Integration with Content Layer

Collections seamlessly integrate with the Content Layer for remote sources:

from bengal.collections import define_collection
from bengal.content_layer import github_loader

collections = {
    "api-docs": define_collection(
        schema=APIDoc,
        loader=github_loader(
            repo="myorg/api-docs",
            path="docs/",
            branch="main",
        ),
    ),
}

Zero-cost: If you don't use remote loaders, there's no overhead.
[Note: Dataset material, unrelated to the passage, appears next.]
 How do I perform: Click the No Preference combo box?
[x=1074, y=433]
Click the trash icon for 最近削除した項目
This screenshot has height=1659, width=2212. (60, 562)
Remote sources are lazy-loaded only when configured.

Error Handling

Collections provide detailed validation errors:

from bengal.collections import ContentValidationError, SchemaValidator

validator = SchemaValidator(BlogPost, strict=True)
result = validator.validate(frontmatter_dict)

if not result.valid:
    for error in result.errors:
        print(f"  {error.field}: {error.message}")

When validation fails during content discovery, Bengal raisesContentValidationError:

from bengal.collections import ContentValidationError

# ContentValidationError includes:
# - path: Path to the content file
# - errors: List of ValidationError instances
# - collection_name: Name of the collection (if known)

Standard Schemas Reference

BlogPost

@dataclass
class BlogPost:
    title: str
    date: datetime
    author: str = "Anonymous"
    tags: list[str] = field(default_factory=list)
    draft: bool = False
    description: str | None = None
    image: str | None = None
    excerpt: str | None = None

DocPage

@dataclass
class DocPage:
    title: str
    weight: int = 0
    category: str | None = None
    tags: list[str] = field(default_factory=list)
    toc: bool = True
    description: str | None = None
    deprecated: bool = False
    since: str | None = None

Tutorial

@dataclass
class Tutorial:
    title: str
    difficulty: str | None = None
    duration: str | None = None
    prerequisites: list[str] = field(default_factory=list)
    tags: list[str] = field(default_factory=list)
    series: str | None = None
    order: int | None = None